The utilization of thorium in Generation IV reactors

Effect of oxide impurities on the dissolution behavior of Th4+, Be2+ and U4+ in fluoride salts

Oxides are one of the most important impurities in the fuel salt of molten salt reactors (MSRs), and excessive oxide impurities pose a risk to the safe operation of MSRs. This study focused on investigating the precipitation behavior between Th4+, U4+, and Be2+ with O2- in the 2LiF-BeF2 (FLiBe) eutectic salt system. The results showed that the solubility of UO2 was 5.52 × 10-3 mol kg-1, and the solubility product (Ksp) of UO2 was 6.14 × 10-7 mol3 kg-3 in FLiBe salt at 650 °C. It was also found that the O2- ion would firstly react with U4+ to form UO2, and then the excessive O2- would react with Be2+ to generate BeO in the FLiBe system. Despite conducting the solubility experiment of ThO2 and titration experiment of FLiBe-ThF4, the system failed to achieve the solubility and the Ksp of ThO2. The main reason for this was that O2- preferentially reacted with Be2+ over Th4+ to form precipitates, in other words, Be2+ exerted a protective effect against Th4+. Above all, this work experimentally demonstrated that in the FLiBe system, O2- preferentially combines with U4+ to form a precipitate, followed by Be2+, while Th4+ is relatively inert.

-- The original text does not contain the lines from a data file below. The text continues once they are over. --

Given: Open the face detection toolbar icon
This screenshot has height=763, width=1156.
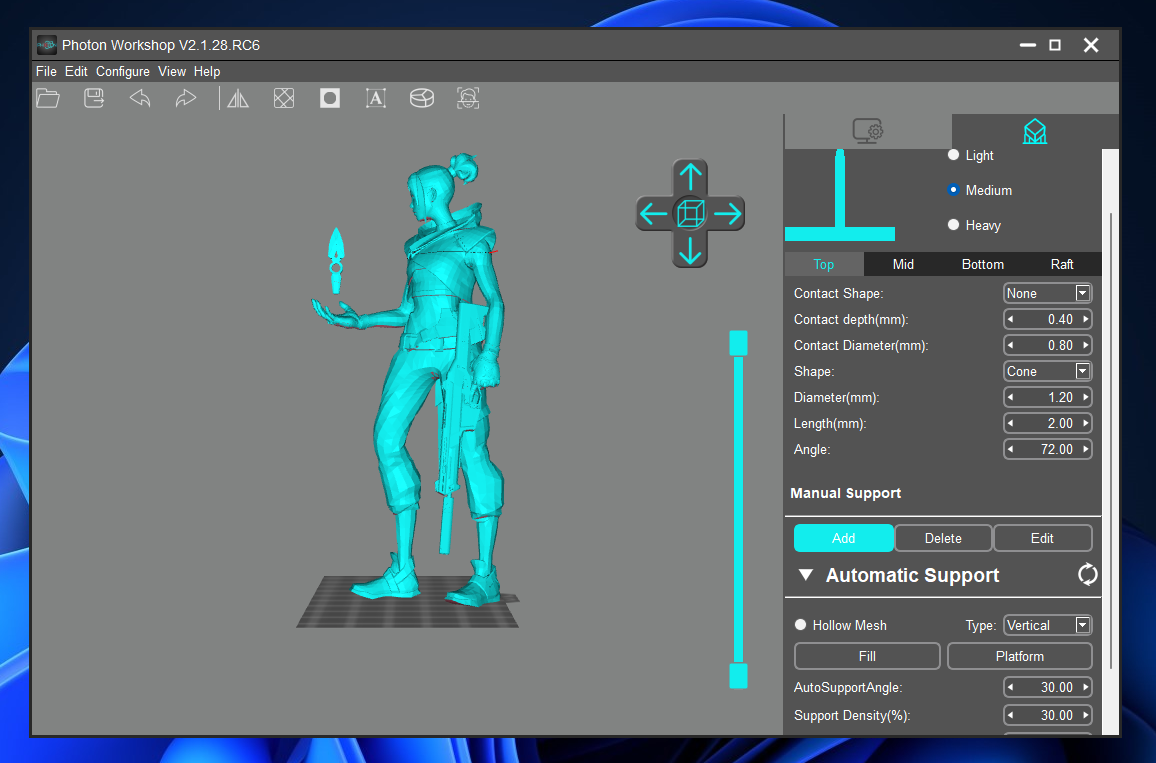Looking at the screenshot, I should [467, 97].
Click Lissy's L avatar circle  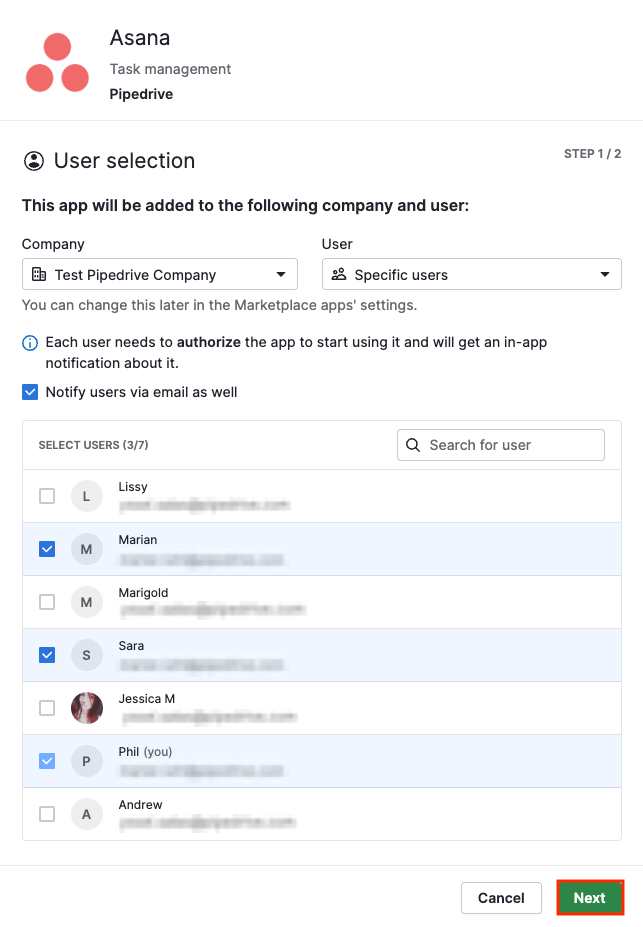[86, 496]
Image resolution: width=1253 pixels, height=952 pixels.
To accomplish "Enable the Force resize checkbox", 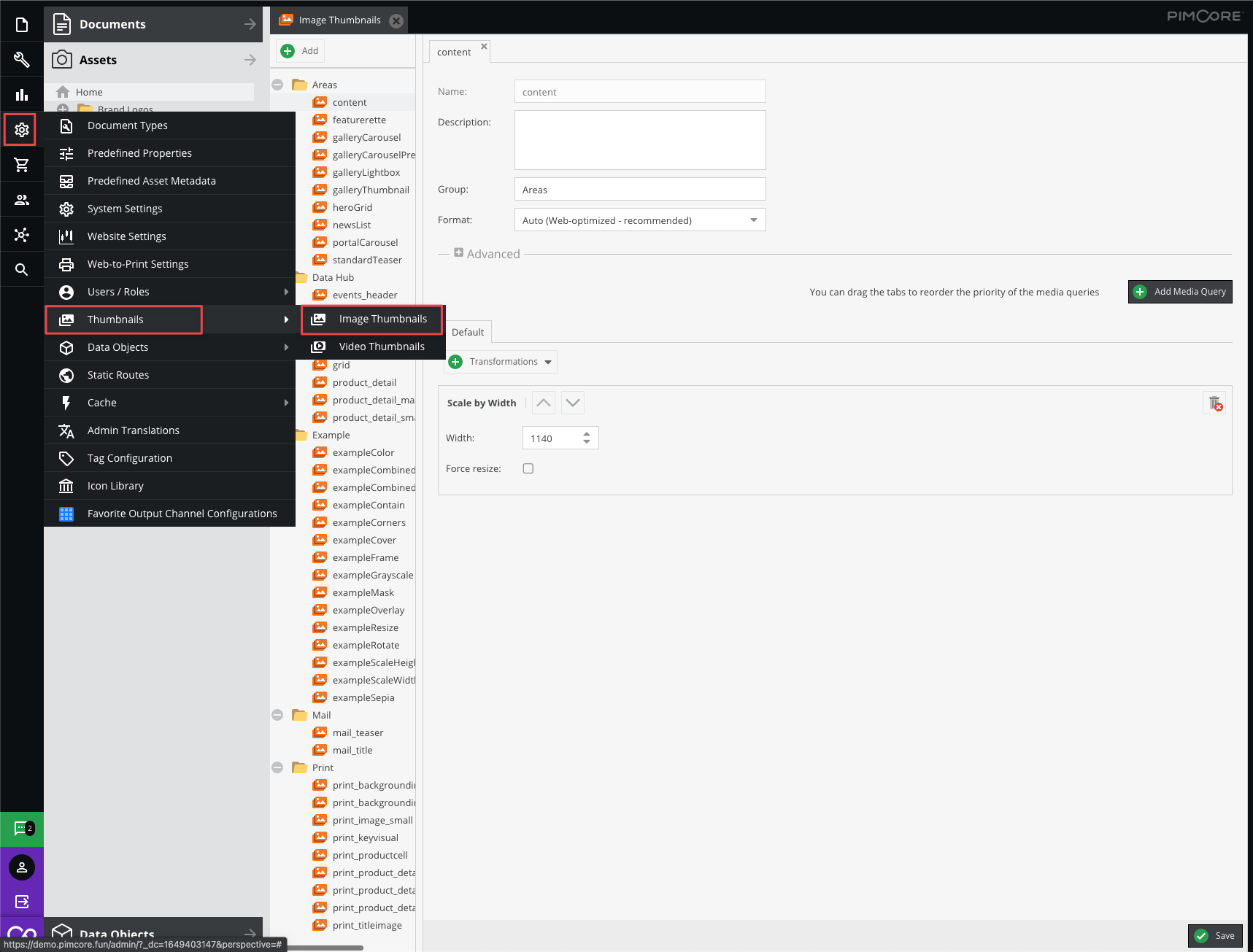I will [528, 468].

A Monte Carlo study on burnup treatment in sodium-cooled reactor with Th fuel

Sodium Cooled Reactors is one of the Generation-IV plants selected to manage the long-lived minor actinides and to transmute the long-life radioactive elements. This study presents the comparison between two-designed SFR cores with 600 and 800 MWth total heating power. We have analyzed a conceptual core design and nuclear characteristic of SFR. Monte Carlo depletion calculations have been performed to investigate essential characteristics of the SFR core. The core calculations were performed by using the Serpent Monte Carlo code for determining the burnup behavior of the SFR, the power distribution and the effective multiplication factor. The neutronic and burn-up calculations were done by means of Serpent-2 Code with the ENDF-7 cross-sections library. Sodium Cooled Fast Reactor core was taken as the reference core for Th-232 burnup calculations. The results showed that SFR is an important option to deplete the minor actinides as well as for transmutation from Th-232 to U-233.

Numerical design of thorium and uranium fuel samples irradiation in lead environment

The paper shows capabilities of thorium-lead fuel assembly for design of irradiation experiments on ThO2 and natural UO2 fuel samples using radioisotope neutron source. The main purpose of the current analysis was to determine the irradiation environment in the samples, especially: neutron spectrum, power, activity, reaction rates, production of 233Pa and 239Np as well as breeding of 233U and 239Pu. An advanced three-dimensional numerical model for Monte Carlo radiation transport and burnup simulations was developed using the Monte Carlo Continuous Energy Burnup Code (MCB). The versatility of the assembly gives a perfect opportunity to perform many irradiation experiments for R&D on the thorium and uranium fuel cycle in a different material and geometrical environments.